The correct option is B 1

Equation of the plane containing $\hat{i}$ and $\hat{i}+\hat{j}$ is
$\Rightarrow (\overrightarrow{r}-\hat{i})\cdot [\hat{i}\times (\hat{i}+\hat{j})]=0$
$\Rightarrow \{(x\hat{i}+y\hat{j}+z\hat{k})-\hat{i}\}.[\hat{i}\times \hat{i}+\hat{i}\times \hat{j}]=0$
$\Rightarrow \{(x-1)\hat{i}+y\hat{j}+z\hat{k}\}.\left[\hat{k}\right]=0$$\Rightarrow (x-1)\hat{i}.\hat{k}+y\hat{j}.\hat{k}+z\hat{k}.\hat{k}=0$$\Rightarrow z=0$ ...(i)
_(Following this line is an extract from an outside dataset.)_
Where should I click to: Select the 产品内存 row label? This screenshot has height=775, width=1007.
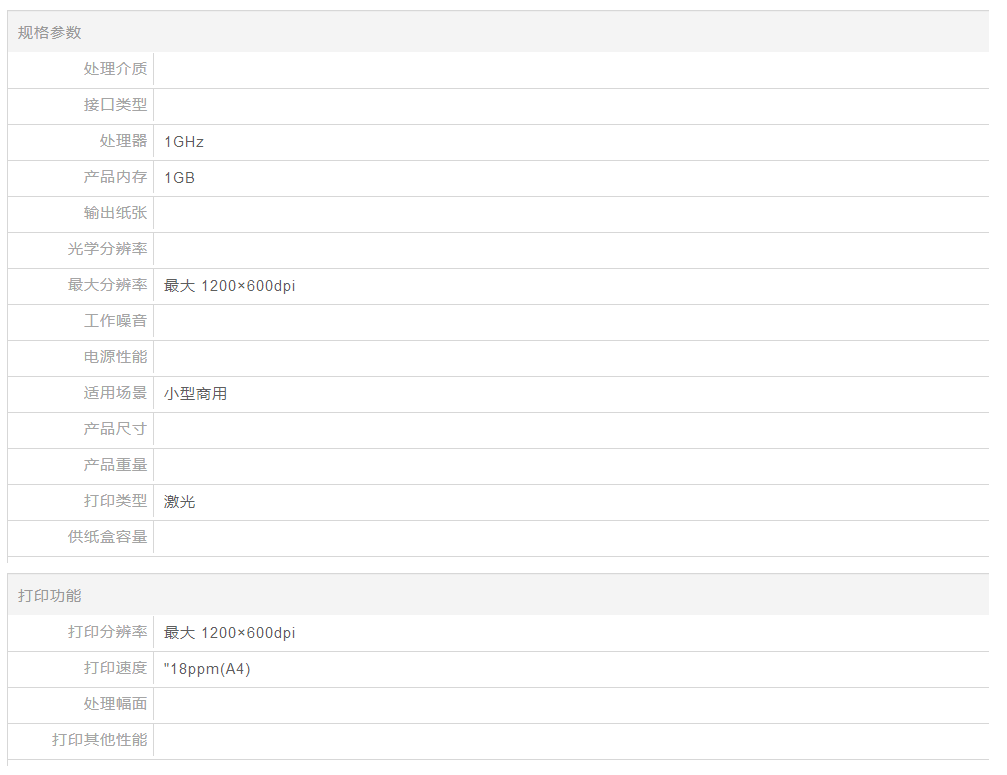click(x=115, y=177)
Equation of the plane containing $\hat{i}-\hat{j}$ and $\hat{i}+\hat{k}$ is
$\Rightarrow (\overrightarrow{r}-\hat{i}+\hat{j})\cdot [(\hat{i}-\hat{j})\times (\hat{i}+\hat{k})]=0$
$\Rightarrow \{(x\hat{i}+y\hat{j}+z\hat{k})-(\hat{i}-\hat{j})\}.[\hat{i}\times \hat{i}+\hat{i}\times \hat{k}-\hat{j}\times \hat{i}-\hat{j}\times \hat{k}]=0$$\Rightarrow \{(x-1)\hat{i}+(y+1)\hat{j}+z\hat{k}\}.[-\hat{j}+\hat{k}-\hat{i}]=0$
$\Rightarrow -(x-1)-(y+1)+z=0$
$\Rightarrow x+y-z=0$ ...(ii)

Let $\overrightarrow{a}=a_1\hat{i}+a_2\hat{j}+a_3\hat{k}$
Since $\overrightarrow{a}$ is parallel to equations (i) and (ii), we obtain
$a_3=0$ and $a_1+a_2-a_3=0$
$\Rightarrow a_1=-a_2,a_3=0$
Thus a vector in the direction $\overrightarrow{a}$ is $\hat{i}-\hat{j}$
If $\theta$ is the angle between $\overrightarrow{a}$ and $\hat{i}-2\hat{j}+2\hat{k}$, then
$\cos \theta =\pm \frac{\left(1\right)\left(1\right)+(-1)(-2)}{\sqrt{1+1}\sqrt{1+4+4}}=\pm \frac{3}{\sqrt{2}\times 3}$
$\Rightarrow \sqrt{2}\cos \theta =\pm 1$
$\therefore \sqrt{2}\cos \theta =1$ $[\because \theta \text{is acute}]$